The findings, published in the journal eLife, suggest a new way to develop medicines to combat relapse, even a day or so after stress has occurred.
“That’s so critical because you don’t want to be taking medication all the time in anticipation of stress,” said senior author Julie Kauer, a professor of molecular pharmacology, physiology and biotechnology at Brown University.
How relapse persists
At the heart of the study are kappa opioid receptors (κORs) on the surface of key brain cells. The κORs are already seen as targets for anti-addiction medication development, but to make effective therapies, researchers must pinpoint specific interactions. In the new study, Kauer’s team of scientists at Brown and the University of Wyoming made observations both in behaving rats and in rat brain tissue to focus on how stress appears to trigger these receptors to cause relapse, how that relapse remains sustained and how that effect can be disrupted.
The study focused on the ventral tegmental area (VTA), where the brain reinforces behaviors related to fulfilling basic needs. Sometimes those are healthy needs, like food, but they can also be cravings for drugs, alcohol or nicotine. Within the VTA, the reward for fulfilling needs is mediated by neurons that pump out the neurotransmitter dopamine. Those neurons are curbed, however, by the inhibitory neurotransmitter GABA, through connections to other neurons called synapses.
Neuroscientists have known that, as in people, stress induces relapse in rats. One mechanism is the release of a protein called dynorphin that naturally activates κORs. The new study provides evidence that after brief acute stress, dynorphin triggers a long-lasting change in the conformation of the receptors, specifically on the GABA-releasing synapses that inhibit dopamine-releasing neurons in the VTA.
This specific change, the results suggest, serves to disrupt GABA’s ability to hold back the dopamine neuron activity that may drive cocaine-seeking. Once the conformational change is made in the κORs, the researchers found, that relapse-promoting change stays in effect for days without any additional stress or any continued need for dynorphin.
That κORs continue to behave the same way for days even after just one brief stimulus is a new finding in neuroscience, the authors wrote in eLife: “Ours is the first demonstration of experience-induced changes in constitutive activity of these receptors.”
Reversing relapse
In a previous paper, the researchers showed that the chemical norBNI could end the relapse. In the new paper, they showed that they could reverse relapse with norBNI in the rats even a full day after stress.
Now they also know more about how that works. In a key experiment in the new study, they showed that norBNI activates a molecular pathway in the neurons called JNK (pronounced “junk”) to restore the kORs to their normal conformation that does not exhibit sustained signaling. They also showed that merely blocking dynorphin from binding to κORs did not restore GABAergic neuron activity and would therefore not be a productive drug development strategy.

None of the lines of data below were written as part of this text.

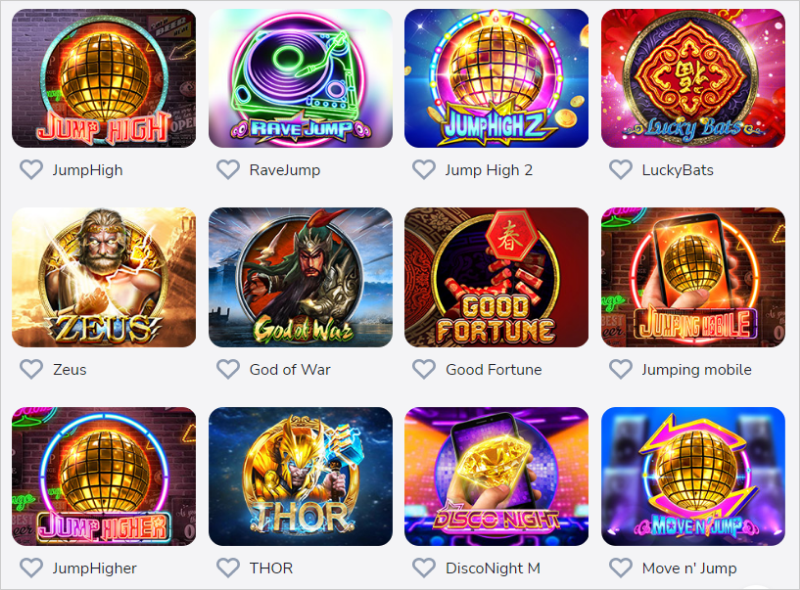Open the Disco Night phone diamond thumbnail
Viewport: 800px width, 590px height.
click(x=496, y=476)
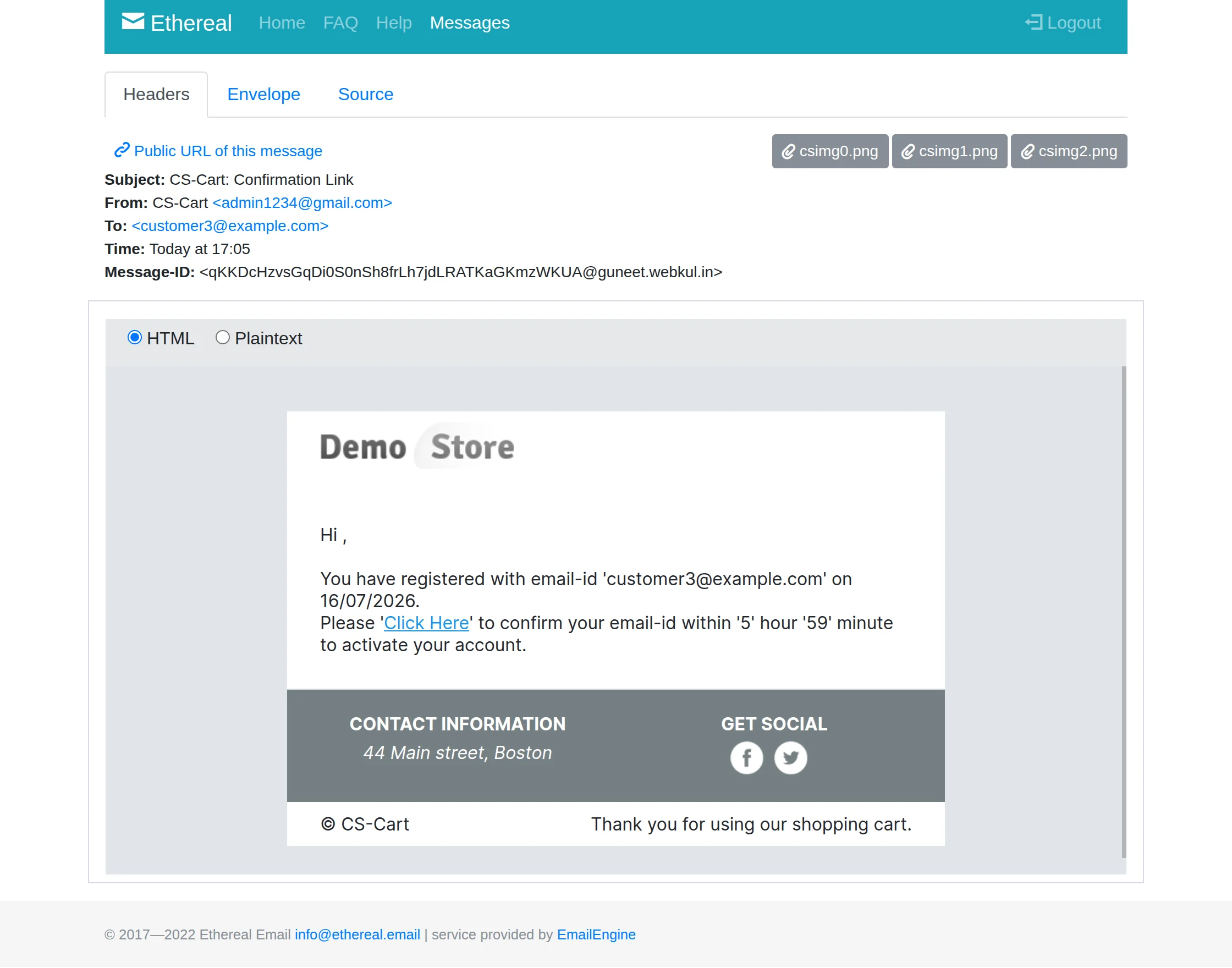Select the Plaintext radio button
The width and height of the screenshot is (1232, 968).
(222, 338)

In another experiment, they showed that while relapse can be prevented by blocking dynorphin release before stress occurs, blocking dynorphin release after stress occurs does no good. Dynorphin’s unfortunate work is already done.
Given their evidence, what Kauer’s team theorizes is that stress, via dynorphin, flips a switch on κORs that turns off normal GABA signaling at the relevant synapses for days. Using norBNI is like flipping another switch, via JNK, that rescues normal GABA signaling.
In human pharmacology, Kauer acknowledged, norBNI is not favored because its effects persist for weeks and could cause unwanted side effects, but that’s why it’s helpful to know that it exploits the JNK pathway to do its work.
“JNK is going to be an important future avenue to go down,” Kauer said. “Maybe you could use something other than norBNI to drive JNK.”
That, in turn, could someday provide people who have recovered from cocaine addiction with a medicine that prevents to the return of cravings because of stress.
The paper’s lead author is Abigail Polter, formerly of Kauer’s lab and now at George Washington University. Additional authors are Kelsey Barcomb and Rudy Chen at Brown; Nicholas M Graziane, formerly at Brown and now at the University of Pittsburgh; and Paige Dingess and Travis Brown of the University of Wyoming.
The National Institutes of Health and the Brain and Behavior Research Foundation funded the study.